- _SUPPLIED RECORDS_:
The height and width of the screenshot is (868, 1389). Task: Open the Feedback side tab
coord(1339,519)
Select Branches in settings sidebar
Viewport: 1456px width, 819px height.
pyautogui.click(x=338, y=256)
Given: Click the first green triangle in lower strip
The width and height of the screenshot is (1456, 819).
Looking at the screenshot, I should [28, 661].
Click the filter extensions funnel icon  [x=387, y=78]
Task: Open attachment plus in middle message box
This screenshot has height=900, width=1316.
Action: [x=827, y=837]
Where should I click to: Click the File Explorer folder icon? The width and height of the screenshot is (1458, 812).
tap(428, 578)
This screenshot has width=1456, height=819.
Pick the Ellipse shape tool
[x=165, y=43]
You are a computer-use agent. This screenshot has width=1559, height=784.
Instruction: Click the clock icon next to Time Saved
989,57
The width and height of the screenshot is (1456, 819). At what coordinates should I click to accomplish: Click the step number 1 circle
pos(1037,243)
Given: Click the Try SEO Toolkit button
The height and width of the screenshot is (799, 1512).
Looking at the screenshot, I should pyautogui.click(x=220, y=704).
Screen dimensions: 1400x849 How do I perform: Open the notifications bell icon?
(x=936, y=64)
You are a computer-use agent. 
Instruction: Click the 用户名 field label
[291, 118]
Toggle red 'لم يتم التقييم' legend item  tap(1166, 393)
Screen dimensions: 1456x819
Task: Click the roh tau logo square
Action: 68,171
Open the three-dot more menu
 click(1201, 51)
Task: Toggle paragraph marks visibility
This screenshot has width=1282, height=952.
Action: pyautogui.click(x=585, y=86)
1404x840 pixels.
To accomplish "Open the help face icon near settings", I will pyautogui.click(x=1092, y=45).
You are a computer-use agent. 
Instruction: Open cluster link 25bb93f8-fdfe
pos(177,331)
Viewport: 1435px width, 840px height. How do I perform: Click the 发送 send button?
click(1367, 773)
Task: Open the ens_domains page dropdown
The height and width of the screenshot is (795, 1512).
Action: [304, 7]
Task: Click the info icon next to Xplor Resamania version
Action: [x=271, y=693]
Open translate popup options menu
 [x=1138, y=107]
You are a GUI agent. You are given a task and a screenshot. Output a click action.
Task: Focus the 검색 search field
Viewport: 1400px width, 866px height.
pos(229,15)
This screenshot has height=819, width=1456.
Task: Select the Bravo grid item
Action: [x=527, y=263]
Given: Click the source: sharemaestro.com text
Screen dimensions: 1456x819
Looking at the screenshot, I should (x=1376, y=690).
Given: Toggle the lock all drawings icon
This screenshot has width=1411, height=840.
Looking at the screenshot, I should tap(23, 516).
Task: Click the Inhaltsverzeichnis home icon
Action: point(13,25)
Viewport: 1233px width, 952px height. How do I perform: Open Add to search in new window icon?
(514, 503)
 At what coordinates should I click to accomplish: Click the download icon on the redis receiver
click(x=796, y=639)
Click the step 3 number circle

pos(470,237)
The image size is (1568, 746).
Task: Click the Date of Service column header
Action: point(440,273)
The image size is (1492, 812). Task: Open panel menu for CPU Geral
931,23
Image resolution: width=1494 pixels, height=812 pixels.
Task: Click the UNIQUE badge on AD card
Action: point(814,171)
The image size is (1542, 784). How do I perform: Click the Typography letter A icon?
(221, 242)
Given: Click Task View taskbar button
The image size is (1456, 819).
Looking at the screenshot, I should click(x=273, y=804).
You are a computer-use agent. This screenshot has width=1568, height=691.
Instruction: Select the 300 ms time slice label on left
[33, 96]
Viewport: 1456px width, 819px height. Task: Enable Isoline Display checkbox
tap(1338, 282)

- _INSTRUCTIONS TO FOLLOW_: Retype the records above, but only those lines that fall between the line containing "Toggle red 'لم" and the line containing "Task: Focus the 검색 search field", with both of those lines included, exactly as written.

- _PROBLEM SOLUTION_:
Toggle red 'لم يتم التقييم' legend item  tap(1166, 393)
Screen dimensions: 1456x819
Task: Click the roh tau logo square
Action: 68,171
Open the three-dot more menu
 click(1201, 51)
Task: Toggle paragraph marks visibility
This screenshot has width=1282, height=952.
Action: pyautogui.click(x=585, y=86)
1404x840 pixels.
To accomplish "Open the help face icon near settings", I will pyautogui.click(x=1092, y=45).
You are a computer-use agent. 
Instruction: Open cluster link 25bb93f8-fdfe
pos(177,331)
Viewport: 1435px width, 840px height. How do I perform: Click the 发送 send button?
click(1367, 773)
Task: Open the ens_domains page dropdown
The height and width of the screenshot is (795, 1512).
Action: [304, 7]
Task: Click the info icon next to Xplor Resamania version
Action: [x=271, y=693]
Open translate popup options menu
 [x=1138, y=107]
You are a GUI agent. You are given a task and a screenshot. Output a click action.
Task: Focus the 검색 search field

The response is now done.